### WHAT IS EXPECTED
Copy exactly, and only, the lines from the line containing "Task: Open the Graph Editors menu" through the last line of the records below, both included, and leave out any pictures.

(Stored data entries)
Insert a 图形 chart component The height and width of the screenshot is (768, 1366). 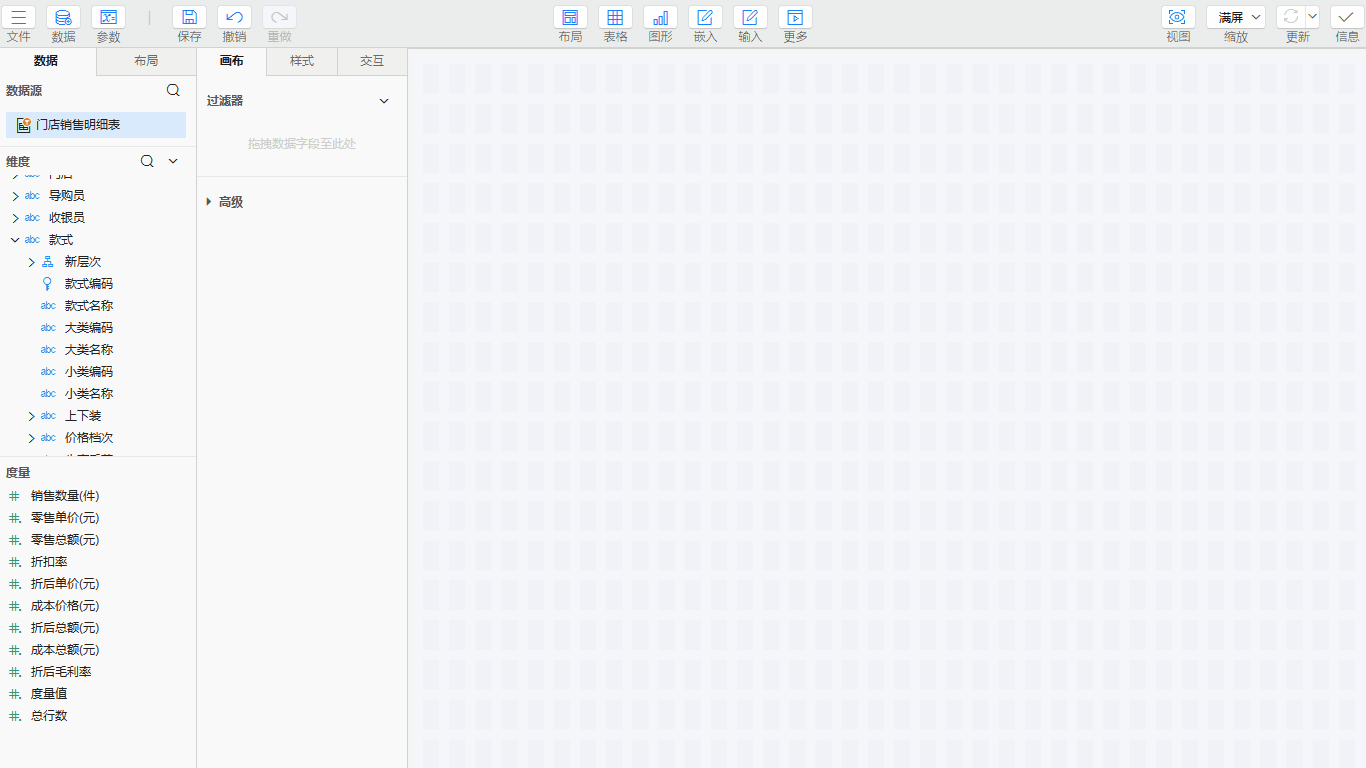pos(660,17)
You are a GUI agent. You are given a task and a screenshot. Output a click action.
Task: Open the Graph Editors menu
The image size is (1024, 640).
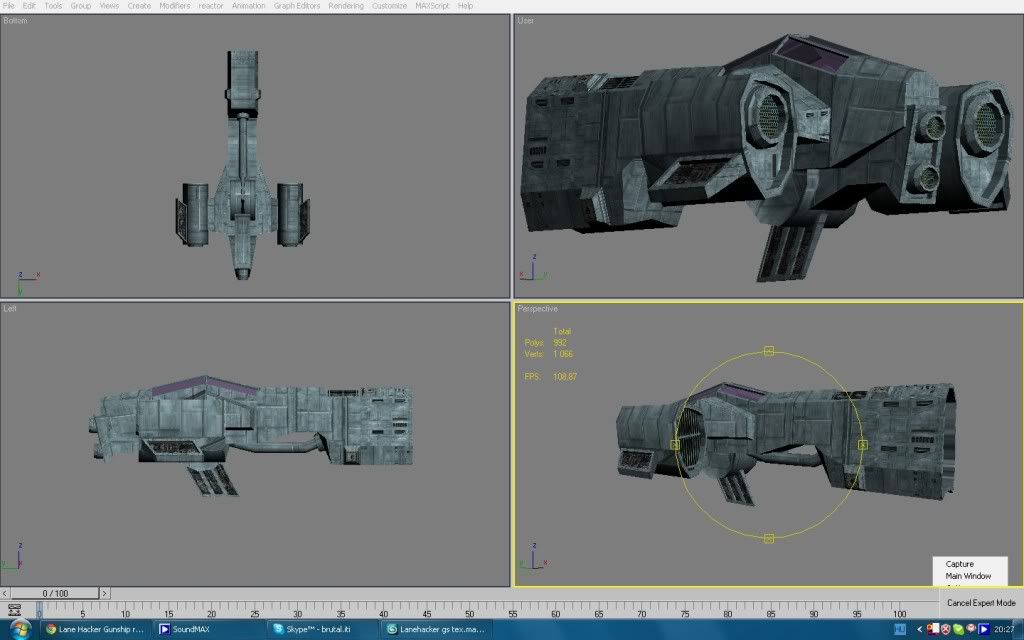click(x=297, y=6)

### RESULT OF THE EXERCISE
Task: Open the Graph Editors menu
The image size is (1024, 640).
click(x=297, y=6)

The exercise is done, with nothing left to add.